◆ **Entries on target coordinates**
BEGIN

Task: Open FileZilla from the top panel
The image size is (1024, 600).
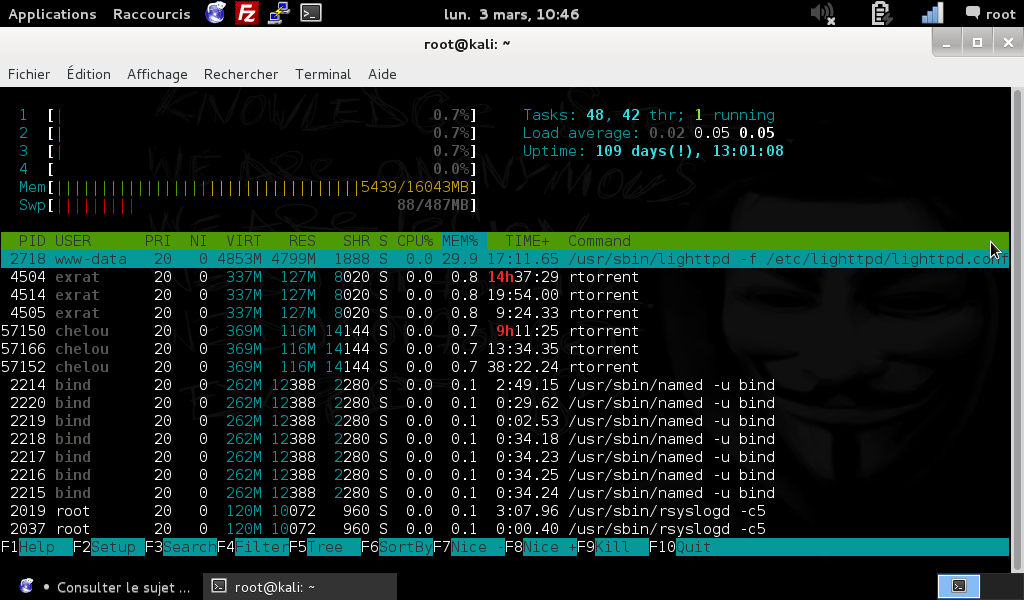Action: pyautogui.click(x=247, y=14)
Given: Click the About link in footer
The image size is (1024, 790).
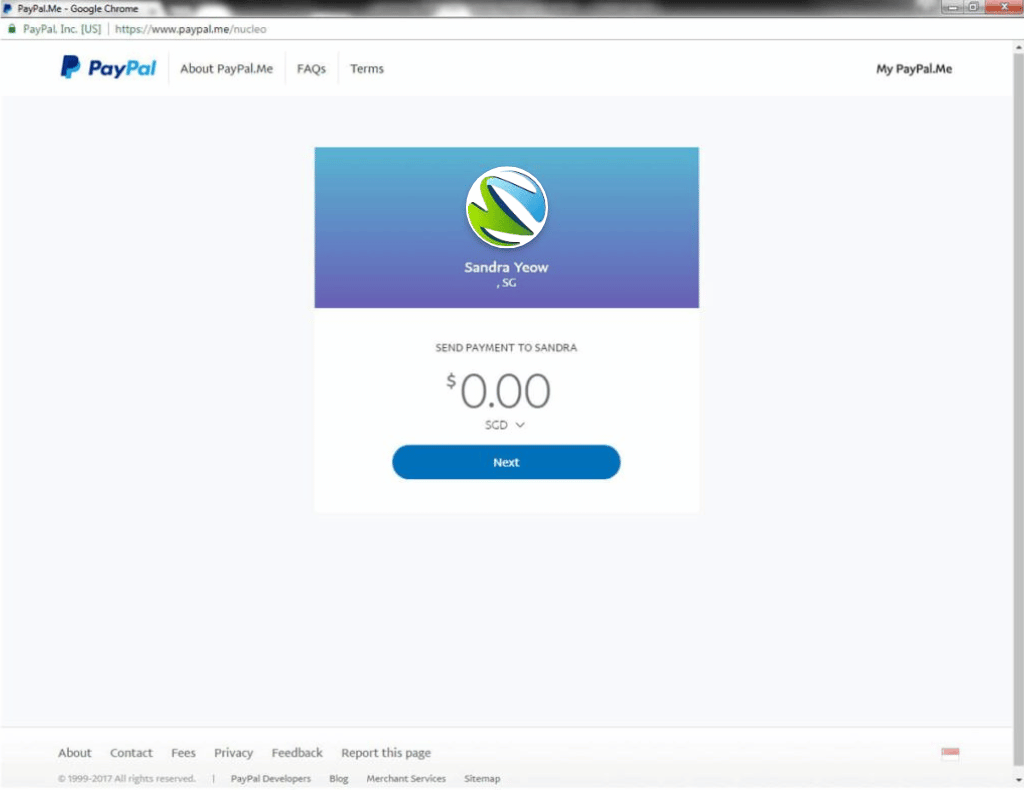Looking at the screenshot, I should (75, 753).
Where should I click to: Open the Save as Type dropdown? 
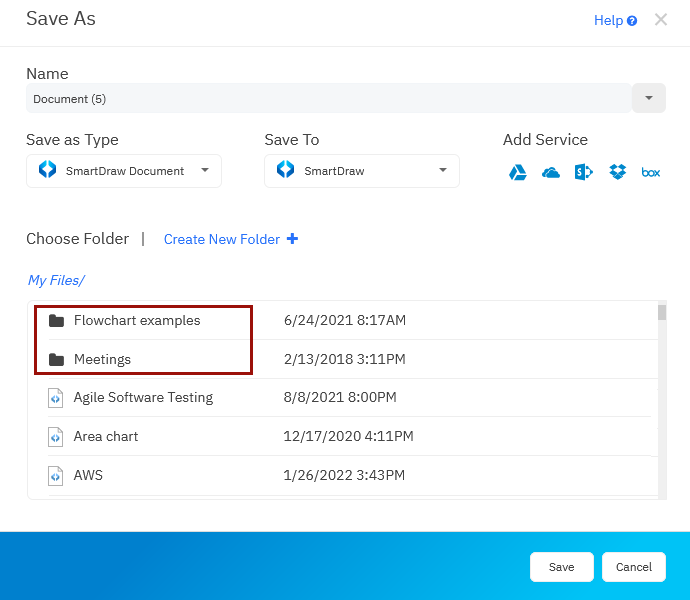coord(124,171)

END

◆ **THE EXERCISE**
Give the items above again word for word, including each answer, and leave out the pictures.

◆ **FINISHED ANSWER**
Task: Open FileZilla from the top panel
The image size is (1024, 600).
Action: pyautogui.click(x=247, y=14)
Given: Click the About link in footer
The image size is (1024, 790).
Looking at the screenshot, I should (75, 753).
Where should I click to: Open the Save as Type dropdown? 
coord(124,171)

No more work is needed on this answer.